A modern, modular Python application template with robust CI/CD, best practices, and synthwave terminal UI. This project demonstrates clean architecture, packaging, and workflow automation for professional Python development.
- Modular Structure: src layout, clear separation of core, UI, models, and tests
- Synthwave Terminal UI: Rich + pyfiglet for beautiful astronomical data display
- Robust CI/CD: GitHub Actions for linting, testing, Docker multi-arch builds, Trivy scanning, and releases
- Best Practices: Type hints, logging, config management, reusable workflows, DRY code
- Packaging: pyproject.toml, src layout, testable modules, versioned releases
python-app-template/
├── src/sample_python_app/
│ ├── core/ # Core logic: config, logging, display (thin wrappers)
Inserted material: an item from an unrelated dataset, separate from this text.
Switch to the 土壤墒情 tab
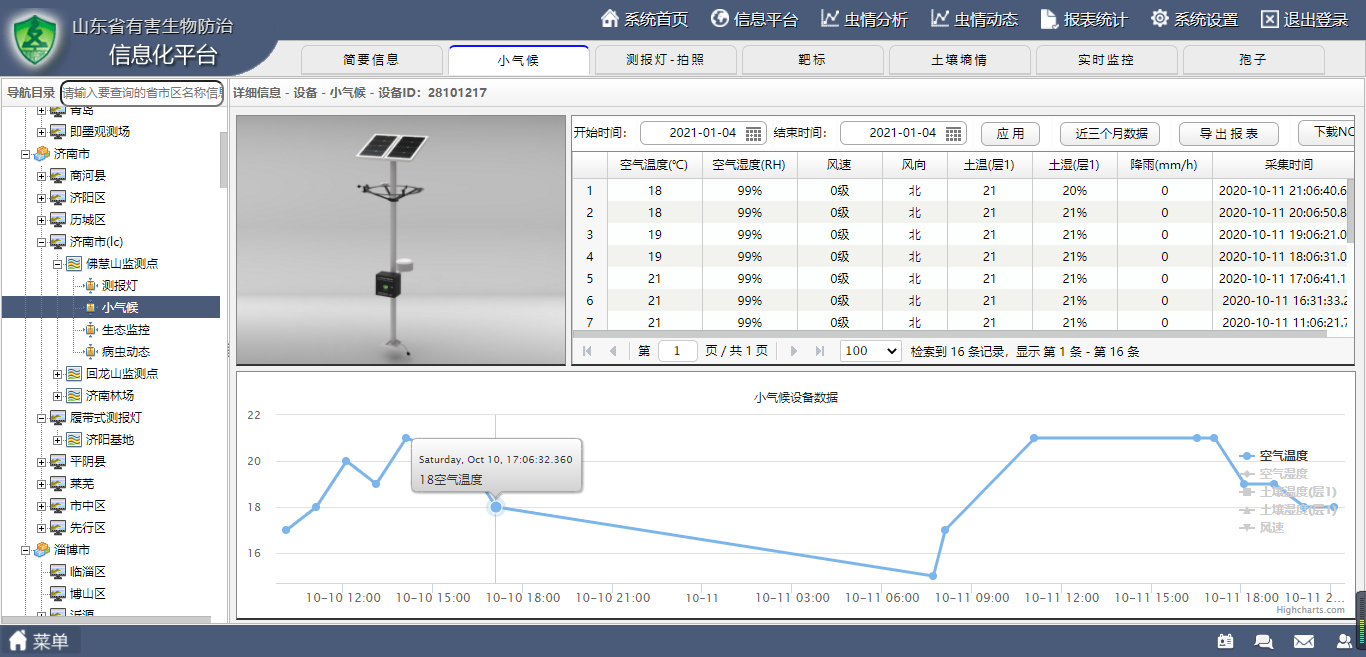The image size is (1366, 657). [958, 60]
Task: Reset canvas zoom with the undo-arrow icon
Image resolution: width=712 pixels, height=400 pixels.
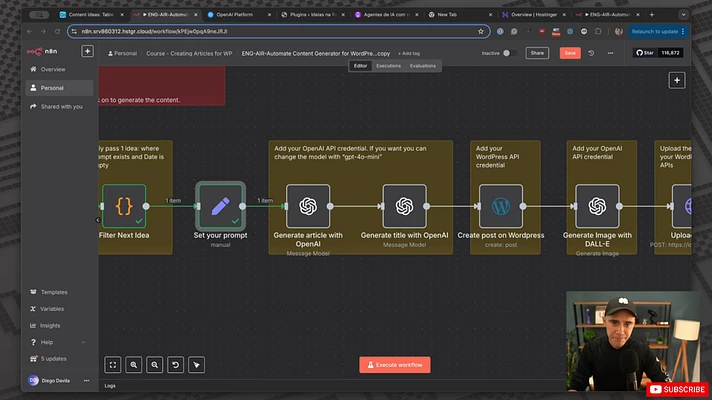Action: point(175,365)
│ ├── models/ # Data models (Pydantic)
│ ├── ui/ # Terminal UI (synthwave)
│ ├── data_loader/ # Data loader module (API logic)
│ ├── services/ # Service layer (business logic, imports data loader)
│ └── main.py # Entry point
├── tests/ # Unit tests
├── data/ # Sample data
├── Dockerfile # Containerization
├── pyproject.toml # Packaging
├── .github/workflows # CI/CD workflows
- rich: Terminal formatting and color
- pyfiglet: ASCII art for synthwave look
- pydantic: Data validation and settings
- httpx: HTTP requests
- pytest: Testing
- ruff, black, isort: Linting and formatting
- cache-uv-build.yaml: Caches Python dependencies for fast builds
- ruff.yaml: Lints code for style and quality
- pytest.yaml: Runs unit tests
- docker-build-and-scan.yaml: Multi-arch Docker builds, Trivy vulnerability scan
- ci-cd.yaml: Orchestrates all jobs, triggers on push, PR, release, manual
- release.yaml: Publishes releases on main/tags
- Multi-arch builds: Uses Docker Buildx and QEMU for isolated, reproducible builds across amd64 and arm64
- Trivy vulnerability scan: Automated scan for critical/high OS and library vulnerabilities before release
- Buildx isolation: Ensures builds are run in a clean environment, reducing risk of contamination
- Secrets management: DockerHub credentials and other secrets are handled securely via GitHub Actions
- Minimal base image: Dockerfile uses slim Python base for reduced attack surface
- No root user: (Recommended) Run containers as non-root for extra safety (customize Dockerfile as needed)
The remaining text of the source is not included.